You recently attended CRISPR and Beyond: Perturbations at Scale to Understand Genomics (Cambridge, 22-24 Apr), can you tell us more about the event?
This year’s CRISPR and Beyond meeting highlighted recent advances in genetic screening enabled by emerging technologies and models including computational approaches and designing DNA for function, with discussions focused on recent developments in precision genome editing.

I have attended this conference several times over the last few years, and I enjoy going for two reasons: firstly, because PhoreMost’s SITESEEKER technology uses pooled screening, although using PROTEINi rather than CRISPR, and it is interesting to learn how other researchers are conducting their screening projects, and explore how our PROTEINi technology could be applicable. Secondly, is to understand how we can improve our target ID tools, using genetic perturbation, among other techniques. For this, it is fascinating to see how the perturbation field has developed in a relatively small timeframe.

As part of the conference, myself and a colleague presented a poster titled ‘SITESEEKER and CRISPR: Multiplexed perturbation tools to advance novel drug target discovery’. Here we explain how perturbation and SITESEEKER approaches go hand-in-hand as uniquely complementary methods for Target Discovery, the former highlighting the genes and pathways involved, and the latter identifying the exact target binding site and most important biochemical properties.

To advance this approach, we have recently developed combinatorial tools to massively streamline the workflow. ComboPROTEINi® uses a paired expression of the DNA-encoded PROTEINi® sequence and sgRNA element in a combinatorial pool of thousands of multiplexed guides and mini-protein sequences. This enables large scale validation of PROTEINi® phenotypes and functional genomic identification of the cognate target within the same pooled screen format.

What were your key learnings from the conference, and how do these relate PhoreMost’s work in Target Discovery?
Many of the discussions at the conference were highly relevant to the work we do at PhoreMost, but a few of the most exciting topics included:

  1. Development of innovative CRISPR design and analysis tools – There have been several bioinformatic advancements in the analysis of pooled CRISPR screens, which, as the tools become publicly available, I am excited to incorporate into our analysis pipeline.

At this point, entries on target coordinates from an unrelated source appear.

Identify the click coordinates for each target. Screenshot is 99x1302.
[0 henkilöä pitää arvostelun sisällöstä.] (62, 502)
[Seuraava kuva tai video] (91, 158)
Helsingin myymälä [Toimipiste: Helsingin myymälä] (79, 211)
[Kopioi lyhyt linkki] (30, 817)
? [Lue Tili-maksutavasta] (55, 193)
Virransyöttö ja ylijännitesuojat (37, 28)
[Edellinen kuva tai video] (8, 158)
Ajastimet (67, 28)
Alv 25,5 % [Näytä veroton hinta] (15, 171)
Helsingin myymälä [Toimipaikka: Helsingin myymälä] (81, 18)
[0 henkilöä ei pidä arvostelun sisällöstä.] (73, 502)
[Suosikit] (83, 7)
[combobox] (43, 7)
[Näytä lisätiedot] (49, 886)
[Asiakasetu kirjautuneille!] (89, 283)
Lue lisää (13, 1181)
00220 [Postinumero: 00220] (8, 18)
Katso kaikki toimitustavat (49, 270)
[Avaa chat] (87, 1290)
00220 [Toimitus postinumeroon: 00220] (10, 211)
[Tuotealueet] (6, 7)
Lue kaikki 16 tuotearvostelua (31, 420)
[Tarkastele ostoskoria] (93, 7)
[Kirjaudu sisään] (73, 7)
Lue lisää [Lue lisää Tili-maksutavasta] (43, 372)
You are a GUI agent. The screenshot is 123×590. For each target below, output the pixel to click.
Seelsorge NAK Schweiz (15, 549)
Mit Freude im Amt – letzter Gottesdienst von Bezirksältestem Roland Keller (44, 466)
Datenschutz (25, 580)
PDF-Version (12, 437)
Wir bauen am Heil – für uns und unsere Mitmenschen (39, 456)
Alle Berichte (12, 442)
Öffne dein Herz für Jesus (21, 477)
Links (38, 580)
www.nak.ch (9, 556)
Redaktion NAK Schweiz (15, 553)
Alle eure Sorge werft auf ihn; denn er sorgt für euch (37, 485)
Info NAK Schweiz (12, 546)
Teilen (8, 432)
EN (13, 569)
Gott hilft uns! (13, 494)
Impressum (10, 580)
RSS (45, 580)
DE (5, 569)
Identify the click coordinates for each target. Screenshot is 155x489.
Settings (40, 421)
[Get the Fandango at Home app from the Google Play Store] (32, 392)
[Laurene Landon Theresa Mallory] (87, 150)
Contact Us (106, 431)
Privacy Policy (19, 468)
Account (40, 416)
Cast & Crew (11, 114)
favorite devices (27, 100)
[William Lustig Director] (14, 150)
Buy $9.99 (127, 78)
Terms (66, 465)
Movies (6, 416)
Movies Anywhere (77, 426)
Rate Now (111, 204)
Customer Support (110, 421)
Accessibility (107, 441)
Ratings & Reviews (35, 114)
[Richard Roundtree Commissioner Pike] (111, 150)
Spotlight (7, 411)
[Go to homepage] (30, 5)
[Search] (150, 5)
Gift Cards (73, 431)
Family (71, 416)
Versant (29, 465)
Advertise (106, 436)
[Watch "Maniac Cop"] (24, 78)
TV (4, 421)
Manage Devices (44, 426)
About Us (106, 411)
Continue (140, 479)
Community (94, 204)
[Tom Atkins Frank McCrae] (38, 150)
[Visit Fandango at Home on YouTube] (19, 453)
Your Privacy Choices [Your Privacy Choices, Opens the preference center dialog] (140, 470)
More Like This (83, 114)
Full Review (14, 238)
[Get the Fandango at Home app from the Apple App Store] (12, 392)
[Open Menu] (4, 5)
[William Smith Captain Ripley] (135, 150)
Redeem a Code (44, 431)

In addition, novel tools are available for screen design. One practical example referred to genome-wide CRISPR screening, an approach we sometimes use in-house to identify the mechanism of action for our bioactive mini-proteins. In practical terms, this can be labour intensive and low-throughput to explore > 20,000 genes. Therefore we often explore a specific subset of genes to make the CRISPR experiment smaller, in turn biasing our Target ID approach. One talk focussed on treating pathways as nodes, therefore hypothesising that genome-wide information can be achieved by hitting 200 key genes. This is really exciting and I’m keen to see how this research progresses further.

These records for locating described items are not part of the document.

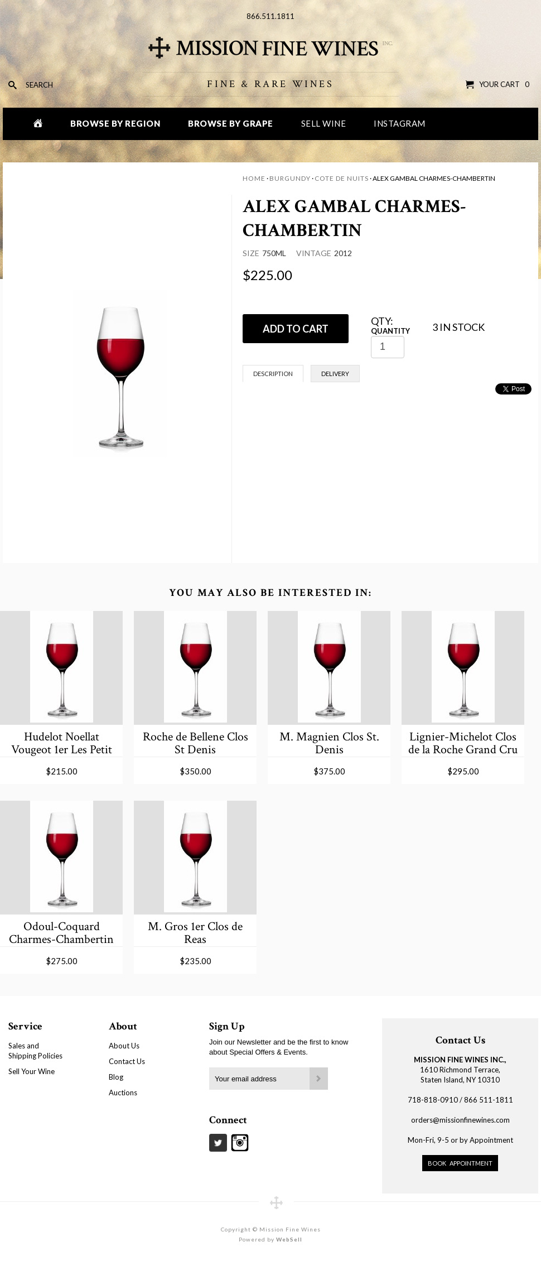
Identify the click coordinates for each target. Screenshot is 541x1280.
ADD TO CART (296, 329)
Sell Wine (323, 123)
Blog (116, 1076)
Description (273, 373)
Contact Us (127, 1061)
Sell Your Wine (31, 1071)
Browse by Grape (230, 123)
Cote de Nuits (342, 178)
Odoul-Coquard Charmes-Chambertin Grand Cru (61, 932)
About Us (124, 1045)
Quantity (390, 330)
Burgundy (290, 178)
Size (251, 253)
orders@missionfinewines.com (460, 1119)
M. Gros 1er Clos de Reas (195, 932)
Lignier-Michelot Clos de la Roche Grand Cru (463, 743)
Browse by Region (115, 123)
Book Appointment (460, 1163)
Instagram (400, 123)
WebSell (289, 1239)
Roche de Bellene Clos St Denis (195, 743)
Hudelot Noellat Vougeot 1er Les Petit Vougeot (61, 743)
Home (254, 178)
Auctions (123, 1092)
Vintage (313, 253)
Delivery (335, 373)
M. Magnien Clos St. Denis (329, 743)
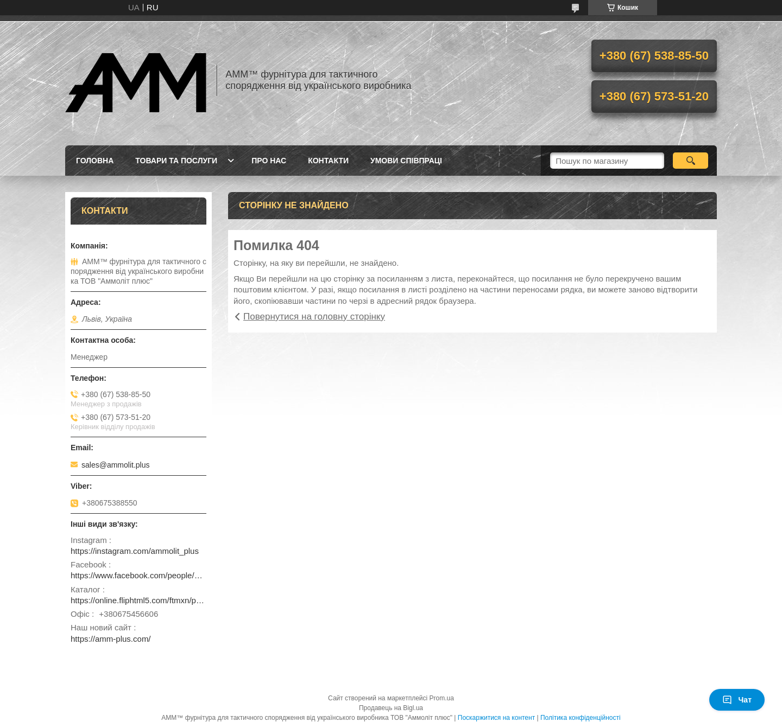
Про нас (268, 160)
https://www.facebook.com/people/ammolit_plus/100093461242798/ (138, 575)
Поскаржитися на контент (496, 717)
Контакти (328, 160)
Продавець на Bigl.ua (391, 708)
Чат (737, 700)
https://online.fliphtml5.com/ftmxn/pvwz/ (138, 600)
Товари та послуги (176, 160)
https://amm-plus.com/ (111, 638)
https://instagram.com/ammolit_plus (135, 550)
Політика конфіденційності (580, 717)
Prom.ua (442, 698)
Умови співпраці (406, 160)
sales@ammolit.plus (115, 465)
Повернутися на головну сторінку (314, 316)
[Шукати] (690, 160)
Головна (94, 160)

  2. Advancements in Target “prioritisation tools” – This included an updated version of The Cancer Dependency Map (DepMap), an ongoing project to uncover these gene dependencies in hundreds of cancer cell lines, and the initiation of DepSHOCK , whereby both CRISPR and RNAseq data for cancer cell lines are being combined to provide a more holistic understanding of the drivers and dependency behind these diseases. As part of this, a second-generation cancer dependency maps reveals 370 priority oncology drug targets, a useful reference and benchmark for our own drug discovery programmes.

  3. Multiplexed screening methods – Recently, many pooled CRISPR screens incorporate secondary readouts, such as PerturbSeq, where single cell RNAseq is combined with genetic perturbation screens to couple the transcriptional profile to the perturbation and PERISCOPE, image based pool screening, enhancing phenotype/genotype linkage.

These innovative developments are all food for thought as we think about the next generation of SITESEEKER, and I look forward to seeing how we can incorporate new technologies into our platform to support us in unlocking the next generation of medicines.